_THE TASK:_
Extract from the entries below, exactly as given, only the lines from the line containing "The image size is (201, 287)." to the line containing "This screenshot has height=1300, width=2026.", both lines included.

_SOURCE DATA:_

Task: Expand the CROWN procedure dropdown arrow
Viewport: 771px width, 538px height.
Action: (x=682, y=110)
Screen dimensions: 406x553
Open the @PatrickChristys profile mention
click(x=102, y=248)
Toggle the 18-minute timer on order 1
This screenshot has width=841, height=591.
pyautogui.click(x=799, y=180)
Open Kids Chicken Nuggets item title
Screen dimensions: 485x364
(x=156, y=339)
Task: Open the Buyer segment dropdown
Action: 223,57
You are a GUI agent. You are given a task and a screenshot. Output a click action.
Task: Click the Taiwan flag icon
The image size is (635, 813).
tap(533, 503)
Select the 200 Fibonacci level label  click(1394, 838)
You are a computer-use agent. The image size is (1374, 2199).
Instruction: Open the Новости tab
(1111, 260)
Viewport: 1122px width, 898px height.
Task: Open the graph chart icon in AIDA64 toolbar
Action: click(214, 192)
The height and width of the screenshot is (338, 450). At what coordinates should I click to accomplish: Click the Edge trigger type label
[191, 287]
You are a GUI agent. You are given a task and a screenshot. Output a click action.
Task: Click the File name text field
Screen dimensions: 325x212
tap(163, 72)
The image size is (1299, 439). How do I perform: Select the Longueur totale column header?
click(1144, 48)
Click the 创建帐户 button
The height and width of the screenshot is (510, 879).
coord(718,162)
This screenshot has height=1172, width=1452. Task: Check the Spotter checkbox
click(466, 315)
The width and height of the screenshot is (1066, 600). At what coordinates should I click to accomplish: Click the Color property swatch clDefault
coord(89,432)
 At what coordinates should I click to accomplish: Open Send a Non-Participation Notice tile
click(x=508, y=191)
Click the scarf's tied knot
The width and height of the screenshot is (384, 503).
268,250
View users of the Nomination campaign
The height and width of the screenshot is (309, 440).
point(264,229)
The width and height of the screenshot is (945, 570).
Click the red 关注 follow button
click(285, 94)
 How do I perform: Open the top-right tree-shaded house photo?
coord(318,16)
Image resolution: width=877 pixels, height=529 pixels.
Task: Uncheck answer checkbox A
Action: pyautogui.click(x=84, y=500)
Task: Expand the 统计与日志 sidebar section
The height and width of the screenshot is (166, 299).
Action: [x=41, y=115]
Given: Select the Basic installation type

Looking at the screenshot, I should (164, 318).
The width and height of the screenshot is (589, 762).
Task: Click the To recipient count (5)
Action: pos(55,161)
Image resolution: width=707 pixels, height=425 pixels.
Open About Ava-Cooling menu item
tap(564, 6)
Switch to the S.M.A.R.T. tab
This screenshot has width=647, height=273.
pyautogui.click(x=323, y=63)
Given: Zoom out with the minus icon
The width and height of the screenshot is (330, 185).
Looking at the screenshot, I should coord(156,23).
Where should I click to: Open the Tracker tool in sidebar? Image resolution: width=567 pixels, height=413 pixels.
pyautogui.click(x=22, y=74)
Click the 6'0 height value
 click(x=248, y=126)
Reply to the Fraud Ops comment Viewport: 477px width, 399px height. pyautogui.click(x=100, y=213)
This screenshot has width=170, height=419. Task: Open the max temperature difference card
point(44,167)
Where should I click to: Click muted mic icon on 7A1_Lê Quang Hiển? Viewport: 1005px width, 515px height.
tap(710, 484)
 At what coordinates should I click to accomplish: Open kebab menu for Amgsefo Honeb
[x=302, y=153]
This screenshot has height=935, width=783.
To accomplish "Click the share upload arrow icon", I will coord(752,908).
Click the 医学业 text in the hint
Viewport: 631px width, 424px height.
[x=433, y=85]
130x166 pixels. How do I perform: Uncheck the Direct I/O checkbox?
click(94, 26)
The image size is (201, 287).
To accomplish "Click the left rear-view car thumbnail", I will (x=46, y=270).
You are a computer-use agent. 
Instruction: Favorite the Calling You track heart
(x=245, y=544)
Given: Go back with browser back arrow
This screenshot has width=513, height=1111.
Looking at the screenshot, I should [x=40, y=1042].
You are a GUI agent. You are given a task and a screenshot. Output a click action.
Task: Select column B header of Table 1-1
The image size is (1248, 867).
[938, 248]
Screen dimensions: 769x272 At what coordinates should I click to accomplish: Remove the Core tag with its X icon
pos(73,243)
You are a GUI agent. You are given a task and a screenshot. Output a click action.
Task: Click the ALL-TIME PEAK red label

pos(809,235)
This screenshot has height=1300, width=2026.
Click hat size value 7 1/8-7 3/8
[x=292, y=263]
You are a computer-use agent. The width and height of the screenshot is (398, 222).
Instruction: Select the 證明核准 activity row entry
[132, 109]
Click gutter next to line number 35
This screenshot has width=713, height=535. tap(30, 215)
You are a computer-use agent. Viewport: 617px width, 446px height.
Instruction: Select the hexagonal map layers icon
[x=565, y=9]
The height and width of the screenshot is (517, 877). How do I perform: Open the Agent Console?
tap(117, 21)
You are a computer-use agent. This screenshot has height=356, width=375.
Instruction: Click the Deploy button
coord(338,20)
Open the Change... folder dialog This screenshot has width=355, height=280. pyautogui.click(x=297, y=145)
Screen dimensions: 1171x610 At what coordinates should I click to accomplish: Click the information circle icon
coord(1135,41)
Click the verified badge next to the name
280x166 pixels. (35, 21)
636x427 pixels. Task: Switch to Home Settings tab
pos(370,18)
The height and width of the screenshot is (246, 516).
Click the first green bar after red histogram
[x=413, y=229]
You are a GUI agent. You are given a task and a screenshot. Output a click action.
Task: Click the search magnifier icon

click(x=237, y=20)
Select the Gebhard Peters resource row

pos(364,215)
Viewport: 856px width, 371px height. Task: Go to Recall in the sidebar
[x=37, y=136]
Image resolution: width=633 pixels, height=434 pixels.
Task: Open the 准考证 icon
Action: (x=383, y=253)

_WRITTEN SOLUTION:_
The image size is (201, 287).
To accomplish "Click the left rear-view car thumbnail", I will (x=46, y=270).
You are a computer-use agent. 
Instruction: Favorite the Calling You track heart
(x=245, y=544)
Given: Go back with browser back arrow
This screenshot has width=513, height=1111.
Looking at the screenshot, I should [x=40, y=1042].
You are a GUI agent. You are given a task and a screenshot. Output a click action.
Task: Select column B header of Table 1-1
The image size is (1248, 867).
[938, 248]
Screen dimensions: 769x272 At what coordinates should I click to accomplish: Remove the Core tag with its X icon
pos(73,243)
You are a GUI agent. You are given a task and a screenshot. Output a click action.
Task: Click the ALL-TIME PEAK red label

pos(809,235)
This screenshot has height=1300, width=2026.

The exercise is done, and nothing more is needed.